Task details:
Wherever "файлов" turns up in the entries, copy out the line that holds it.

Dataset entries
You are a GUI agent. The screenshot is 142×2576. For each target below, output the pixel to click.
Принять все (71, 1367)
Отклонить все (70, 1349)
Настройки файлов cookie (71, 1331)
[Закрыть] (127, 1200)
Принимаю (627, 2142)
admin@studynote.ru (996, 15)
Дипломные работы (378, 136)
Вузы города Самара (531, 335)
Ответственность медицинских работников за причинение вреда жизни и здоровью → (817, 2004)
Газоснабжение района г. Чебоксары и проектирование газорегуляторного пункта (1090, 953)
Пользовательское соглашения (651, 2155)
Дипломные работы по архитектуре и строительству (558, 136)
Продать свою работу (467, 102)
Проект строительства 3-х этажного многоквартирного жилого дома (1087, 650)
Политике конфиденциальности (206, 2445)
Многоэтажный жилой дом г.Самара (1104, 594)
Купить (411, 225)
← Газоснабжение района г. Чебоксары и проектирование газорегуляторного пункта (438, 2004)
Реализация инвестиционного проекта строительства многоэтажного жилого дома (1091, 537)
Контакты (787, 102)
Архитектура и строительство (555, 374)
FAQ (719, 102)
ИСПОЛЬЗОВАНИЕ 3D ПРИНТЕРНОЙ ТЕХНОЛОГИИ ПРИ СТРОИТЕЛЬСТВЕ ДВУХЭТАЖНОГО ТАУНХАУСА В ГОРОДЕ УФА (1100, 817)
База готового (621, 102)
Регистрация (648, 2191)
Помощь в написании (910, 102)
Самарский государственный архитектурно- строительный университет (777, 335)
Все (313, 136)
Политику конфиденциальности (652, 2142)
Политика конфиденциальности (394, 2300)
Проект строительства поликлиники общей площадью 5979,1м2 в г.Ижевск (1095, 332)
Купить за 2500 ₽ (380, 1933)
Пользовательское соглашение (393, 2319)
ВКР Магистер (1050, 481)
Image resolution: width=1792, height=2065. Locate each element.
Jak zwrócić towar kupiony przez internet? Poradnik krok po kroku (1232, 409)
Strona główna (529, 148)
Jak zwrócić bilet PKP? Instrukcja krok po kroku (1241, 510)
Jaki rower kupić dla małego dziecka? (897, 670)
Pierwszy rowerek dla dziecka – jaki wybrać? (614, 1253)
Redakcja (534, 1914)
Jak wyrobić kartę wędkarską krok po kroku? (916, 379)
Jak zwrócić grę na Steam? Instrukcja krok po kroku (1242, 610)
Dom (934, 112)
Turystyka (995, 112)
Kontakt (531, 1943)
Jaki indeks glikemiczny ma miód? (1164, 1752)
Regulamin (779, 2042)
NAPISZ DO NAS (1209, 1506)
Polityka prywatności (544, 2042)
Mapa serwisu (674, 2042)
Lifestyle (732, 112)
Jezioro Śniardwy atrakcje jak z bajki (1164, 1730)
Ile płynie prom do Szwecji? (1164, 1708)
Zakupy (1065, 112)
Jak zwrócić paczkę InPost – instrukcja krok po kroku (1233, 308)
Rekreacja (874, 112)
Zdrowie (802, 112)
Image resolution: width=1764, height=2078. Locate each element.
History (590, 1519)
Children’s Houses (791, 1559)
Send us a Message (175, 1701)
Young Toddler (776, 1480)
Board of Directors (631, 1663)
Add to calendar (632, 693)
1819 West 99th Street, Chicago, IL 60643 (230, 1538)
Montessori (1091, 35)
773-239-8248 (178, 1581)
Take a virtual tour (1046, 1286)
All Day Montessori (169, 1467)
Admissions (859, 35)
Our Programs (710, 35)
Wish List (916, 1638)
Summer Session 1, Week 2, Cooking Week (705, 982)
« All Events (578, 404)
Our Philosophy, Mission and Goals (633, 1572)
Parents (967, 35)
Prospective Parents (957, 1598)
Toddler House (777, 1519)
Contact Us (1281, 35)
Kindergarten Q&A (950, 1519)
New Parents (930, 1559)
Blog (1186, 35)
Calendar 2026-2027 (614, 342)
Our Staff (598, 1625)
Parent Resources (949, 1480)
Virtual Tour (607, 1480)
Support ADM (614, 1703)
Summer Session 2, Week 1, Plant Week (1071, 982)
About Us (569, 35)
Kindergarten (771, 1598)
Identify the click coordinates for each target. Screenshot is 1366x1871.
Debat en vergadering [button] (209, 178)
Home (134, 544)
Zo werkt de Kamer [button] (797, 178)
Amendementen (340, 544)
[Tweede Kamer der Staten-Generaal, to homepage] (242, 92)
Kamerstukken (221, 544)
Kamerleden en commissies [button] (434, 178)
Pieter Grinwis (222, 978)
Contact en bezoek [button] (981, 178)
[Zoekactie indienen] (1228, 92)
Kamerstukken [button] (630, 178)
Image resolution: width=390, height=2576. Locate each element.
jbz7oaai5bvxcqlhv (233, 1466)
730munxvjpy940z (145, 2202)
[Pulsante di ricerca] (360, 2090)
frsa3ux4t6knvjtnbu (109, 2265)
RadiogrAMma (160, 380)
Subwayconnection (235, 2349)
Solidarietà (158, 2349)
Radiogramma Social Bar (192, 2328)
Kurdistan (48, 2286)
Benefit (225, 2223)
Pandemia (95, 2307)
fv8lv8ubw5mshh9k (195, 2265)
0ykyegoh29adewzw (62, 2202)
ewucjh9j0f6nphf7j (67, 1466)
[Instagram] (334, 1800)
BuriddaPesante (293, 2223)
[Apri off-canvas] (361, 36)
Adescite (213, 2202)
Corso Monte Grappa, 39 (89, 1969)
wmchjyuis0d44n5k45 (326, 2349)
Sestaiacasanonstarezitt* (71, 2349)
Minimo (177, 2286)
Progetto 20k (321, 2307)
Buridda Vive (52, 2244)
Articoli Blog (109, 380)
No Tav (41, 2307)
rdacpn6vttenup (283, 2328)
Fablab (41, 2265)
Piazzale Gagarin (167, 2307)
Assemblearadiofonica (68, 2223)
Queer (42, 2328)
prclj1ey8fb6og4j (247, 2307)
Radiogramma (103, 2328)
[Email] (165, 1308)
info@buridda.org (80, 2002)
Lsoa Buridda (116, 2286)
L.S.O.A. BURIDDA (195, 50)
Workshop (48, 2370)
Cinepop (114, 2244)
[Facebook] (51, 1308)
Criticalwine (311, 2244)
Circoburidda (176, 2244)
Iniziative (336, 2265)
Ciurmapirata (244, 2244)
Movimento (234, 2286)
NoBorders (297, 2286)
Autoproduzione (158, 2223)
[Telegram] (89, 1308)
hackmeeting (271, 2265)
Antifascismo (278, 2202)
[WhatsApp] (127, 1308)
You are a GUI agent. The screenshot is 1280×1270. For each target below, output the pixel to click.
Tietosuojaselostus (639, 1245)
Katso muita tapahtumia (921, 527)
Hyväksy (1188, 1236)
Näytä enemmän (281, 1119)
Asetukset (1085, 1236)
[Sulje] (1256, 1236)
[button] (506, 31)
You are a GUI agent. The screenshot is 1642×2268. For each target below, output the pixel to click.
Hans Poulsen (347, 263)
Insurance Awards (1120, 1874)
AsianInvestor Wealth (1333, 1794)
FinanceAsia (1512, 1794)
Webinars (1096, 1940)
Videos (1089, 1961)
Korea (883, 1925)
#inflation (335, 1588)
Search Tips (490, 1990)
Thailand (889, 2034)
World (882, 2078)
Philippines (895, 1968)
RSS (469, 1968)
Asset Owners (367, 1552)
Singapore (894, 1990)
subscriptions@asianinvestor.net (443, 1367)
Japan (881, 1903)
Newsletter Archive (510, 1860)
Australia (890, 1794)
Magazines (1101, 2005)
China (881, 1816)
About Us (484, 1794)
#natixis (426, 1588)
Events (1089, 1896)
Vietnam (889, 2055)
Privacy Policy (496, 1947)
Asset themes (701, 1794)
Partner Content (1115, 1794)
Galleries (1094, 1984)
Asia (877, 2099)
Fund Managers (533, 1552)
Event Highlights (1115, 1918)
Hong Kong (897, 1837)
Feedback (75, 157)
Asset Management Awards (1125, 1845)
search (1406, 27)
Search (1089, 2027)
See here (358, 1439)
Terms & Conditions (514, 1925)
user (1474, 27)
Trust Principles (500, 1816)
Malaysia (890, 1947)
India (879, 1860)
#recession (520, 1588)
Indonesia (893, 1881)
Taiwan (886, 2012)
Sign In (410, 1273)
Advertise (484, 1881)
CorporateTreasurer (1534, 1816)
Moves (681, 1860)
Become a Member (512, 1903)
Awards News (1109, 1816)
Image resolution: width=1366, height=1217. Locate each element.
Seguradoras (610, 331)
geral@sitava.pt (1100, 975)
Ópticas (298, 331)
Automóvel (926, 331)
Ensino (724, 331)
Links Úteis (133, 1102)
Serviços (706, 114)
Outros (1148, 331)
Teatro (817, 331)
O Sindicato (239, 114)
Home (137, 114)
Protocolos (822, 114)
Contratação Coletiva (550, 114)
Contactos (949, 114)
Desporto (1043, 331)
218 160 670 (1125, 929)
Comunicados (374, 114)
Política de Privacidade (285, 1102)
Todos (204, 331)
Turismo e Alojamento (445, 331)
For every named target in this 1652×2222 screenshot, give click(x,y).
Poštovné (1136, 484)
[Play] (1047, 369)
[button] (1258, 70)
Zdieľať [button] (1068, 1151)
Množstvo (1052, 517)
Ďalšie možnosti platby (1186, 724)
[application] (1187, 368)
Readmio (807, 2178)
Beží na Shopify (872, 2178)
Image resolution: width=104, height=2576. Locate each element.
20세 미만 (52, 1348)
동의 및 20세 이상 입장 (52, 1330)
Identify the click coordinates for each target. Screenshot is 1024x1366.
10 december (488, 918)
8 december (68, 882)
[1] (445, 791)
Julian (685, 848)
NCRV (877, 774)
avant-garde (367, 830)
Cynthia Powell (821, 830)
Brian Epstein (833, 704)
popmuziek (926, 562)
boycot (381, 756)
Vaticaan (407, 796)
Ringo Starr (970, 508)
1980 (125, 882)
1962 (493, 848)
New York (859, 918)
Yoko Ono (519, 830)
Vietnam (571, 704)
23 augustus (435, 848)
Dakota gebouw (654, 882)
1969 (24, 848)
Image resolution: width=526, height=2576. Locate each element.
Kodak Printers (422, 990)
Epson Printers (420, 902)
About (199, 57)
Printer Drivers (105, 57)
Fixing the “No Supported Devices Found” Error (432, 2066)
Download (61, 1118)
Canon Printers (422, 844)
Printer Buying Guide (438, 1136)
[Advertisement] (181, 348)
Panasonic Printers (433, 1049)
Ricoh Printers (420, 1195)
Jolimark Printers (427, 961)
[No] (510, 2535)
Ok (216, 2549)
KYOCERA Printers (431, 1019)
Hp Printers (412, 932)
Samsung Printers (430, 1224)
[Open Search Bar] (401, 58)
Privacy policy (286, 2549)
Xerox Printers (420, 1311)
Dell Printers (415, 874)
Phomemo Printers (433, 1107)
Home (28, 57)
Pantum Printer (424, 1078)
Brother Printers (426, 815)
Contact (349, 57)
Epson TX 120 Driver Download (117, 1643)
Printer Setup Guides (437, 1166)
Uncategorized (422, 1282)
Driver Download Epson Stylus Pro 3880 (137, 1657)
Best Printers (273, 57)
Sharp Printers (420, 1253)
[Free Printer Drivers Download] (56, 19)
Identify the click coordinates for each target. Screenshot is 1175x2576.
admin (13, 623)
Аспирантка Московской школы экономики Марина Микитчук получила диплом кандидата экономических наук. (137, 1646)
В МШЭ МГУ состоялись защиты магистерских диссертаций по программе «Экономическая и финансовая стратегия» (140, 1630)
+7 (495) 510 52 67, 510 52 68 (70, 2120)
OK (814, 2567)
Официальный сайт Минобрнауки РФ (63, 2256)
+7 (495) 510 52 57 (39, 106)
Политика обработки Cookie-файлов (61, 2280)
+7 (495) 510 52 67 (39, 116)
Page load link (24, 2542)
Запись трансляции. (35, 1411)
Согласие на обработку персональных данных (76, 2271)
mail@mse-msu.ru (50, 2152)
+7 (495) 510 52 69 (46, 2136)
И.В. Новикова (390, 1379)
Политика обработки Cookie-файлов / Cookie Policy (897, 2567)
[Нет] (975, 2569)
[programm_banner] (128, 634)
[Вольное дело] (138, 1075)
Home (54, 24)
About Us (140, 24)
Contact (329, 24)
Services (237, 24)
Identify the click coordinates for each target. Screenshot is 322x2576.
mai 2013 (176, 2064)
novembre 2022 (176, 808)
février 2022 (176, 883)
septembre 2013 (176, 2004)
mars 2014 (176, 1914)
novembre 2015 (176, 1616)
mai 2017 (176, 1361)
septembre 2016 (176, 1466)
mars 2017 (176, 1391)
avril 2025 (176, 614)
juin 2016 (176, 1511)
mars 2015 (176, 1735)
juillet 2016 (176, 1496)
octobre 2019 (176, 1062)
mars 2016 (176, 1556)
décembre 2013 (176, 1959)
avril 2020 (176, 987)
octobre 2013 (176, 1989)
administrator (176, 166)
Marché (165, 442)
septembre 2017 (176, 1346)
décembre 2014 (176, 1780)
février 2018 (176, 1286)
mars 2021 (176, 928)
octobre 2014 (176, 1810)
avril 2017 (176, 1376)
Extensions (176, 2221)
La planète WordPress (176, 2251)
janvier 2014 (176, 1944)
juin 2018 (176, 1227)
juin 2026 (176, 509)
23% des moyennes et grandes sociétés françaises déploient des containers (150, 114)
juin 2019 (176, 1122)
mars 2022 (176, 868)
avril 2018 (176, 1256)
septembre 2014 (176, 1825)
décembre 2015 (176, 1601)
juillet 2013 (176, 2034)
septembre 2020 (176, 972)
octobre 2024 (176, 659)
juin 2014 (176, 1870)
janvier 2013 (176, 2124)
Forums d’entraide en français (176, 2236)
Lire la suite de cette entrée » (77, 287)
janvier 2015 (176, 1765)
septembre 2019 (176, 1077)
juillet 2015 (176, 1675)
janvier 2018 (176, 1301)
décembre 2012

Task answer:
Настройки файлов cookie (71, 1331)
Политика обработки Cookie-файлов (61, 2280)
Политика обработки Cookie-файлов / Cookie Policy (897, 2567)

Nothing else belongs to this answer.